Thiophosphoryl bromide is an inorganic compound with the formula PSBr3|auto=1.

== Preparation ==
Thiophosphoryl bromide can be prepared by heating phosphorus tribromide with phosphorus pentasulfide, or with elemental sulfur in an inert atmosphere at 130 °C.

Thiophosphoryl bromide is one product of the bromination of P4S7 in cold carbon disulfide:

3 P4S7 + 12 Br2 → 2 PBr3 + 2 PSBr3 + 2 P2S6Br2 + 2 P2S5Br4

== Structure and properties ==
Thiophosphoryl bromide has tetrahedral molecular geometry and C_{3v} molecular symmetry. According to gas electron diffraction, the phosphorus–sulfur bond length is 1.895 Å and the phosphorus–bromine bond length is 2.193 Å, while the S=P\sBr bond angle is 116.2° and the Br\sP\sBr bond angle is 101.9°.
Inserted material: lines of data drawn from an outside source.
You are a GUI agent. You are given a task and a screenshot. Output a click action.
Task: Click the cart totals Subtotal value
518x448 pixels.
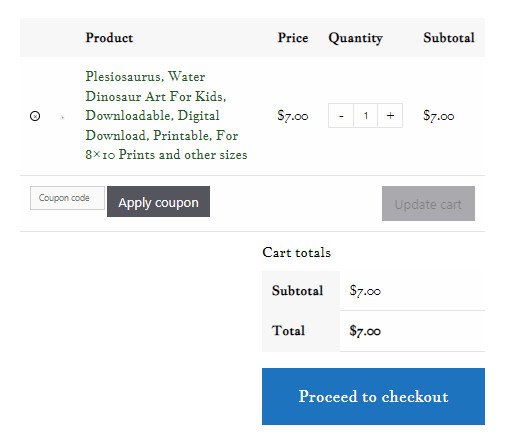(365, 291)
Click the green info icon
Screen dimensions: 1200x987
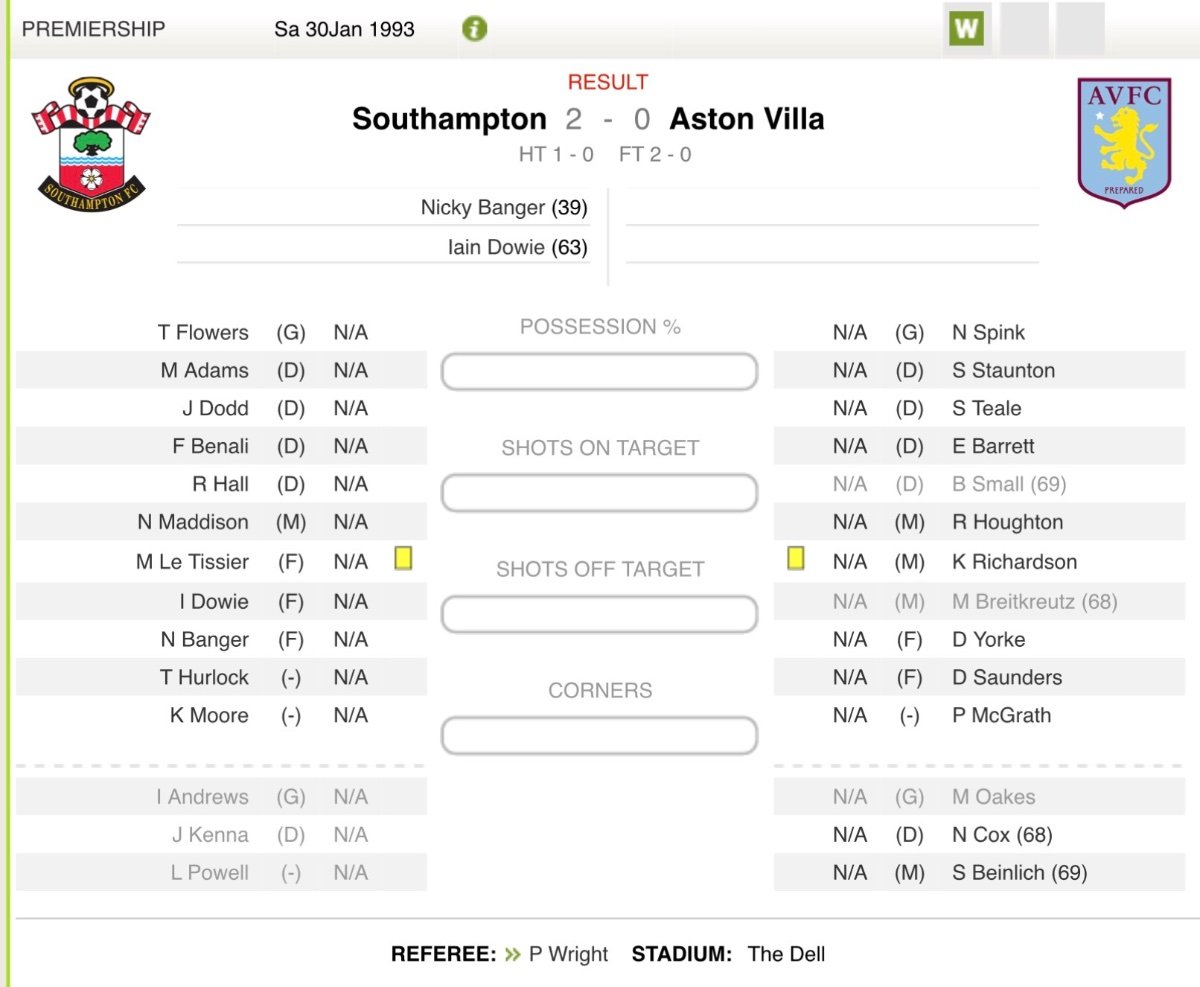[474, 29]
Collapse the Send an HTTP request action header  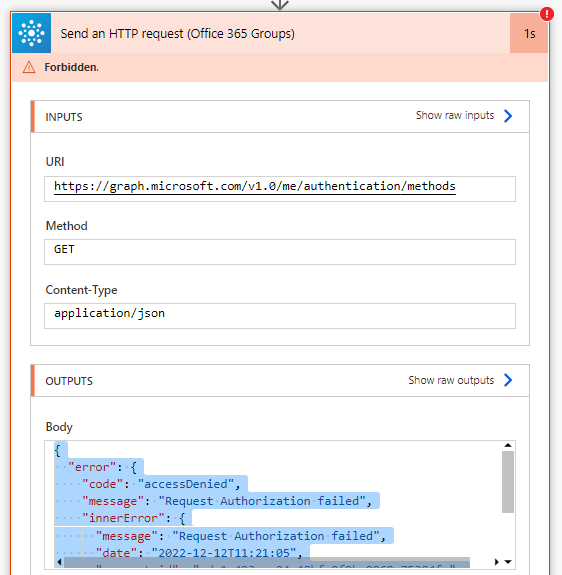(x=280, y=33)
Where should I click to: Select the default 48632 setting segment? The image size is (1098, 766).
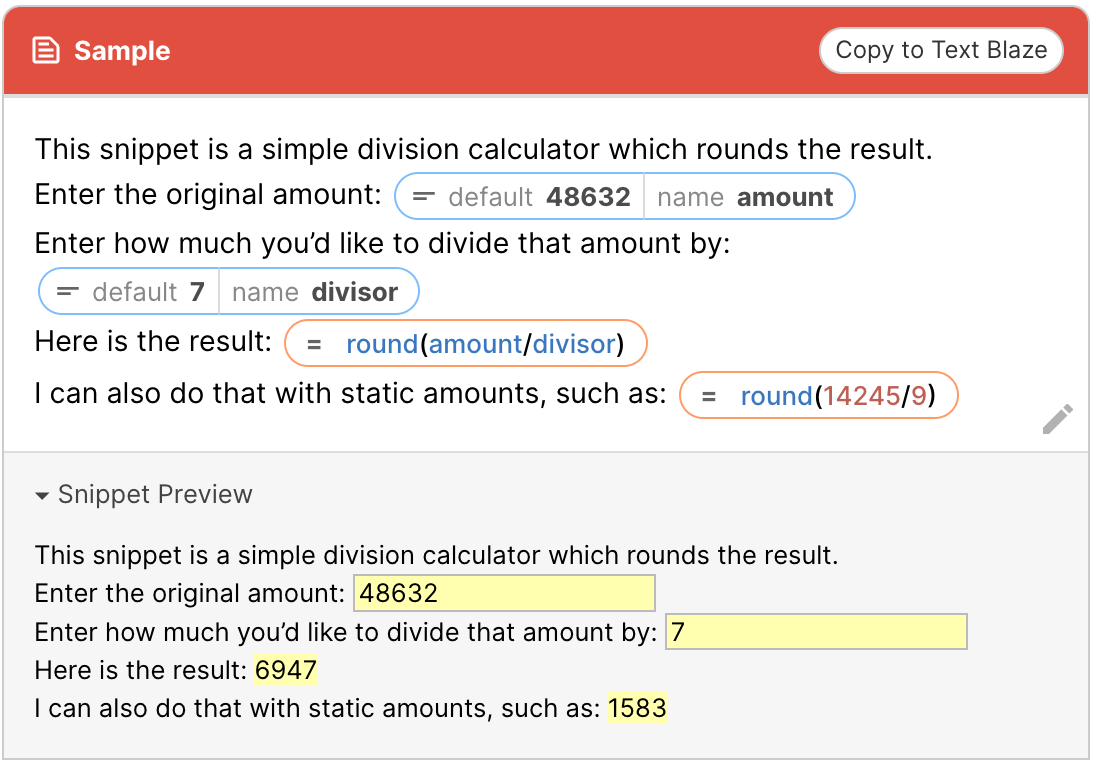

Thiophosphoryl bromide is soluble in carbon disulfide, chloroform and diethyl ether.

== Reactions ==
Like other phosphoryl and thiophosphoryl halides, thiophosphoryl bromide readily hydrolyses, undergoes nucleophilic substitution and forms adducts with Lewis acids. Reaction with lithium iodide generates the mixed thiophosphoryl halides PSBr2I and PSBrI2 but not thiophosphoryl iodide, PSI3. Thiophosphoryl bromide is of use in organic synthesis for reducing sulfoxides to thioethers, and sulfines to thioketones.